W tym roku również Święty Marcin poprowadził kolorowy korowód pod Zamek, odebrał klucze od Miasta i rozpoczął swoje świętowanie. Jak zawsze były stragany z przepysznymi rogalami, napojami, chlebem ze smalcem i inne pyszności. Jak zawsze były koncerty i sztuczne ognie. I jak zawsze organizacje pozarządowe mogły pochwalić się swoimi osiągnięciami. W tym roku, po rocznej przerwie, Wielkopolski Związek Inwalidów Narządu Ruchu zajął, wraz ze Stowarzyszeniem Młodych Animatorów Kultury, opuszczony lokal przy ulicy Święty Marcin 49 i zaprosił wszystkich chętnych na Jesienne Laboratorium. Zaraz po paradzie ustawiła się kolejka chętnych do udziału w warsztatach ale organizatorzy najpierw musieli przyozdobić salę, rozłożyć rekwizyty, przygotować narzędzia i materiały. Punktualnie o 15, zgodnie z zaproszeniem, otwarto drzwi a dzieci i dorośli mogli zająć miejsca przy stołach i rozpocząć wspaniałą zabawę. Wszystkim tym, którzy nie mieli pomysłu pomagali Wolontariusze z Wielkopolskiego Związku Inwalidów Narządu Ruchu oraz Stowarzyszenia Młodych Animatorów Kultury ale wiele osób nie potrzebowało wsparcia tylko od razu zaczęło pokazywać swoją artystyczną wrażliwość. A można było się wykazać! Jedni przyozdabiali słoiki przy pomocy rafii, wstążek, cekinów oraz różnego rodzaju farb. Inni budowali wspaniałe konstrukcje z kasztanów i wcale nie kończyło się na ludzikach. Były fantastyczne samochody, zamki i zwierzęta. Jeszcze inni na styropianowych kulach przy pomocy mini szpileczek tworzyli wspaniałe bombki choinkowe. Jak się okazało warsztaty zrobione z myślą o najmłodszych cieszyły się wielkim powodzeniem u dorosłych, którzy wyczarowywali swoje cudeńka z tak zwykłych materiałów. Aby nikomu nie zabrakło sił częstowano herbatą, ciastem własnego wypieku – zupełnie jak przy narodzinach tej tradycji. Praca trwała w najlepsze aż do godziny 18.00 kiedy wszyscy z żalem opuszczali gościnny lokal. Rozstanie ułatwiała tylko obietnica organizatorów, że za rok wymyślą coś równie fajnego.

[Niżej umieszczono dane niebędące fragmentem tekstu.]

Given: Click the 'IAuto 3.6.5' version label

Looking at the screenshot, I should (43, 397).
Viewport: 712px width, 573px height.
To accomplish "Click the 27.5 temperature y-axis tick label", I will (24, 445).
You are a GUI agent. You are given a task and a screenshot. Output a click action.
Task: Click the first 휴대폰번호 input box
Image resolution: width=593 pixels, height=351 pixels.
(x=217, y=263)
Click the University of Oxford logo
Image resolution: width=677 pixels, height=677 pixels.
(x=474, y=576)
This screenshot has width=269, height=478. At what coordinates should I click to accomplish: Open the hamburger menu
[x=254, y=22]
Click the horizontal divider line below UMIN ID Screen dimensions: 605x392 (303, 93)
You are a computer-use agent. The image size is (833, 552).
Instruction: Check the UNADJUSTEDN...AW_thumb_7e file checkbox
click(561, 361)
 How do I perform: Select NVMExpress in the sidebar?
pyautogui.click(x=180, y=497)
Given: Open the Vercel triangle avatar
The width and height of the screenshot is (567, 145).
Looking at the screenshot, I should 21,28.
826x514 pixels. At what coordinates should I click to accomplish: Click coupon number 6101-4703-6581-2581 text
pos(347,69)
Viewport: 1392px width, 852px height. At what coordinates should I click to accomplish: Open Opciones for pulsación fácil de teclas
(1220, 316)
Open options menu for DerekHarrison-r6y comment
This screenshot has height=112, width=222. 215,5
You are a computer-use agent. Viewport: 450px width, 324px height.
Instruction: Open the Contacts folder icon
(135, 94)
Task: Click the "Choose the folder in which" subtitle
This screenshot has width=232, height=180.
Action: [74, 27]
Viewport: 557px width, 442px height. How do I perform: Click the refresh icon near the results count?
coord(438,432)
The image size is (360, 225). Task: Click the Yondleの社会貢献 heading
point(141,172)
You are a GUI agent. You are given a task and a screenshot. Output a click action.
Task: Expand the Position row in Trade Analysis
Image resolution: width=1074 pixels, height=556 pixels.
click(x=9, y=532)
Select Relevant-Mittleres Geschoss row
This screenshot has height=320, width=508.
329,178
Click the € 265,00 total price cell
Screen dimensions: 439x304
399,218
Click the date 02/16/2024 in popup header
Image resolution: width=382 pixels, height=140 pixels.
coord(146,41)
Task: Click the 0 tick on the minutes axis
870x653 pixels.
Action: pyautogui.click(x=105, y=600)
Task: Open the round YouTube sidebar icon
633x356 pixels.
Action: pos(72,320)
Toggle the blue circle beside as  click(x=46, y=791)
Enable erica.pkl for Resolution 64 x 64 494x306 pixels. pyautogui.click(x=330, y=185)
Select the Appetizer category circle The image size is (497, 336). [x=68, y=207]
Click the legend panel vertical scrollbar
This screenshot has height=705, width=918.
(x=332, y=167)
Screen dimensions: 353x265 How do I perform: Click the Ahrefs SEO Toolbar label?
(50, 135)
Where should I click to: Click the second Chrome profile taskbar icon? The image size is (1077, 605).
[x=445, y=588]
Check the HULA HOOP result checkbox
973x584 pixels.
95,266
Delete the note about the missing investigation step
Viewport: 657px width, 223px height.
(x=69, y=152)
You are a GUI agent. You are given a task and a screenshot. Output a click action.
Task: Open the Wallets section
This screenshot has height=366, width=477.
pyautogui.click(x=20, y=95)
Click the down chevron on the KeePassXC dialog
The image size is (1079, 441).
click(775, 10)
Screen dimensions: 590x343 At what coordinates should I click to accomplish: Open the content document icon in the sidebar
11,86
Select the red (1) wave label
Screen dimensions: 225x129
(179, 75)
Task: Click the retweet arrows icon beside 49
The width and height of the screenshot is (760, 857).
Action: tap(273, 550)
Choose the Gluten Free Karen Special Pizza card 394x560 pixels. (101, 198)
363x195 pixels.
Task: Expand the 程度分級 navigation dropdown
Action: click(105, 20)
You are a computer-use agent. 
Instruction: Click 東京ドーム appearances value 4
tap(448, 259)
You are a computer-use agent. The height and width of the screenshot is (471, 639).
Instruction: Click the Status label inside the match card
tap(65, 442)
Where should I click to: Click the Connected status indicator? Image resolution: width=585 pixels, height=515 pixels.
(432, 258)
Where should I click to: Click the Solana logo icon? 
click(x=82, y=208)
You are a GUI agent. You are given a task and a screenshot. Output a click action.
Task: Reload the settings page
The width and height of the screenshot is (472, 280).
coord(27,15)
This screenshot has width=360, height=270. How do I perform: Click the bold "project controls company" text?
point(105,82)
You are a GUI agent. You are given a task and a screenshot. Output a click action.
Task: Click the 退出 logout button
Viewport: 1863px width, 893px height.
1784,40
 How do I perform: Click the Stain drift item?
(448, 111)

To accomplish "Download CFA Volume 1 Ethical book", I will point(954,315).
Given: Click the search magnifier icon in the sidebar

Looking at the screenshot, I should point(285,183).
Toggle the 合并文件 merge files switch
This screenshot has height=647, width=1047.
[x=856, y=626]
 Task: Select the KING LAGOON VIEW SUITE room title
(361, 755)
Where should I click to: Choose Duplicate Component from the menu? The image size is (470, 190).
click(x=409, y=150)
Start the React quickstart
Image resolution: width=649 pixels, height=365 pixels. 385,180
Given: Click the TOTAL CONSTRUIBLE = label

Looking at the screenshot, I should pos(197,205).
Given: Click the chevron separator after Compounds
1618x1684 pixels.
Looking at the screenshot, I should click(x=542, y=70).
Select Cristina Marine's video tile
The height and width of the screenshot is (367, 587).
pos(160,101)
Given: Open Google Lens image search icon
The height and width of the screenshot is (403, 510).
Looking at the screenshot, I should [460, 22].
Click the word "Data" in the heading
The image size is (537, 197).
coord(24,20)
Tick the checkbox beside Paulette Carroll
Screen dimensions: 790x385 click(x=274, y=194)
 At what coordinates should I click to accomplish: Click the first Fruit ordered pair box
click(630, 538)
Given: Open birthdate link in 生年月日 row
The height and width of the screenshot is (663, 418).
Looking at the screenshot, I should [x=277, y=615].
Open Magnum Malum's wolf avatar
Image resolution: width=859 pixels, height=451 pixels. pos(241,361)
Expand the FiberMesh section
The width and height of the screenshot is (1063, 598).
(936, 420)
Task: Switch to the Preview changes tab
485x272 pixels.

Po roku przerwy Wielkopolski Związek Inwalidów Narządu Ruchu wrócił na Święty Marcin i… dobrze się stało. Było widać, że doświadczenia wyniesione z pierwszej imprezy zaprocentowało. Warsztaty były bardziej otwarte na mieszkańców Miasta. Pokazały, że praktycznie z surowców wtórnych i darów jesieni można zrobić wspaniała imprezę, która integruje. Imponujące jest również to, ze to osoby z niepełnosprawnościami zorganizowały coś dla pełnosprawnych a to „coś”, czyli Laboratorium, okazały się strzałem w dziesiątkę.